The first half checks another big historical item off the list in Watergate, but also seems to acknowledge that Trump’s present-day malignancy is going to be a lasting influence on American politics (instead of a brief nasty fever) via the most direct inclusion yet of his current administration into the story. That’s a development that has me both intrigued and wary for the plot going forward.
The digressive back half is more immediately interesting to me, reminiscent of a Jane Schoenbrun story (e.g. I Saw The TV Glow) if it took place in Tynion’s Slaughterverse. It technically offers more back story on a lesser-seen member of the Dept, but more than that it’s a satisfying and largely self-contained creepypasta mini-arc with trans coming-of-age themes.
“Just look at the world. The ideas that used to be caged up are running wild in the streets. Everything feels open to argument. Science isn’t science anymore. The truth isn’t the truth anymore. It’s all unfixed.”
“I think..there’s something bad in the computers, Frank.” “All that’s in the computers is us Bobbie. It’s just us looking at ourselves, and that’s why it’s so scary, but it’s not real.”
“People are just waiting to believe what they want to believe.”
Kind of a disappointment, to be honest. The battle between the DoT and Black Hat is starting to heat up and, right when that gets interesting, we're suddenly dumped into a story about the dark corners of the Internet, creepypasta, and Hatman, with art right out of SIKTC. It does look like that other story is going to connect into the main storyline, but it was frustrating to be wrenched out of a much more intriguing story for something that, so far, is considerably less so.
Sexto volumen de la serie, que parece que se acerca a su ecuador. Y digo parece, porque justo cuando la cosa se pone candente tenemos una nueva desviación (es decir, otro arco argumental flashback) sobre Frank, la informática del Departamento, que bien podría ser una historia ambientada en otro gran éxito de Tynion IV, 'Hay algo matando niños', con un creepypast de Internet que no es tan potente. Igualmente sigue siendo muy disfrutable.

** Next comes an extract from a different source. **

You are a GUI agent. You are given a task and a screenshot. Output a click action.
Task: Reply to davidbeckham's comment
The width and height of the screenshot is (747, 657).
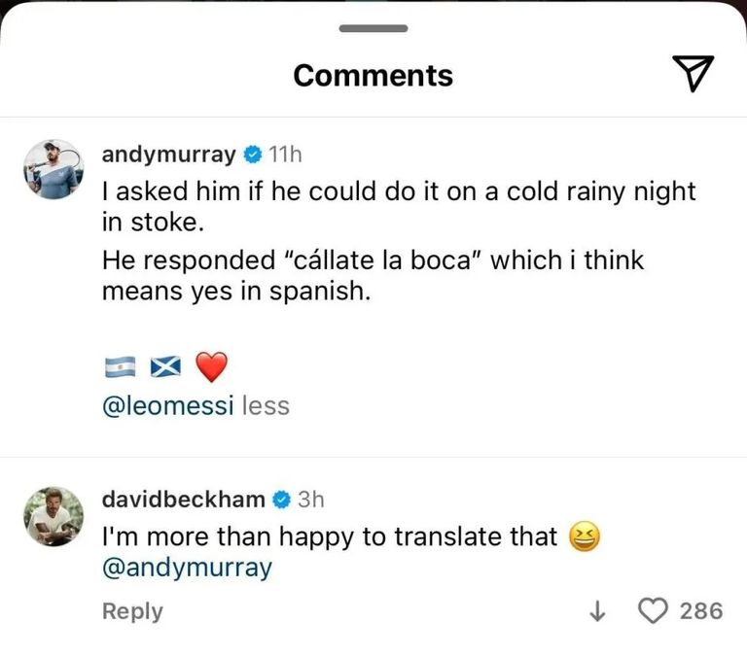click(x=132, y=611)
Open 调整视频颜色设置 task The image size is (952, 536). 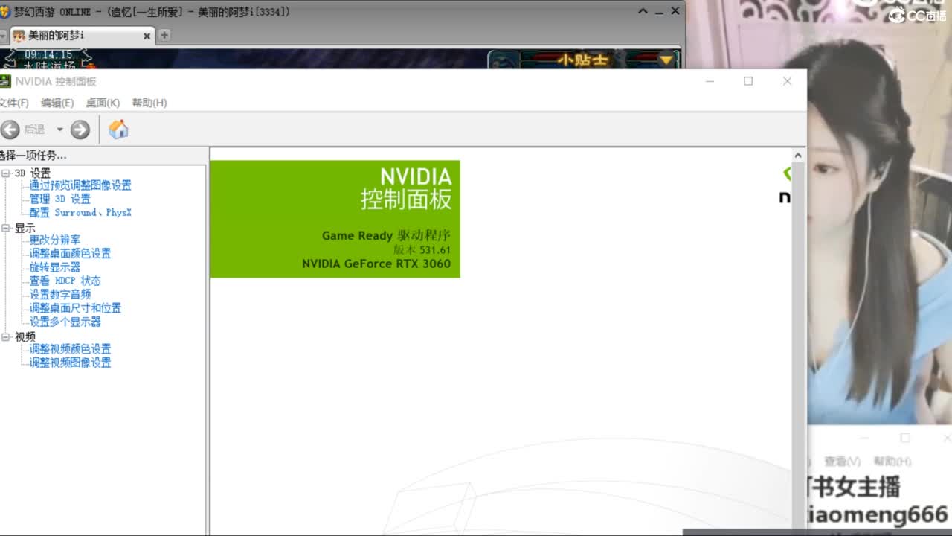[x=70, y=348]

Still incredibly complex, Tynion continues to deliver a narrative of truth and fictions that is wildly relevant to today--with this volume delivering two stories and two distinct art styles that have a lot to say about the current moment.
This series has me by the throat. It continues to surprise and delight while cleaving to its original promise to both explain and obscure the American experiment—its successes and utter failures—while giving us a fantastical yet compelling idea for how dreams, faith and reality all intersect.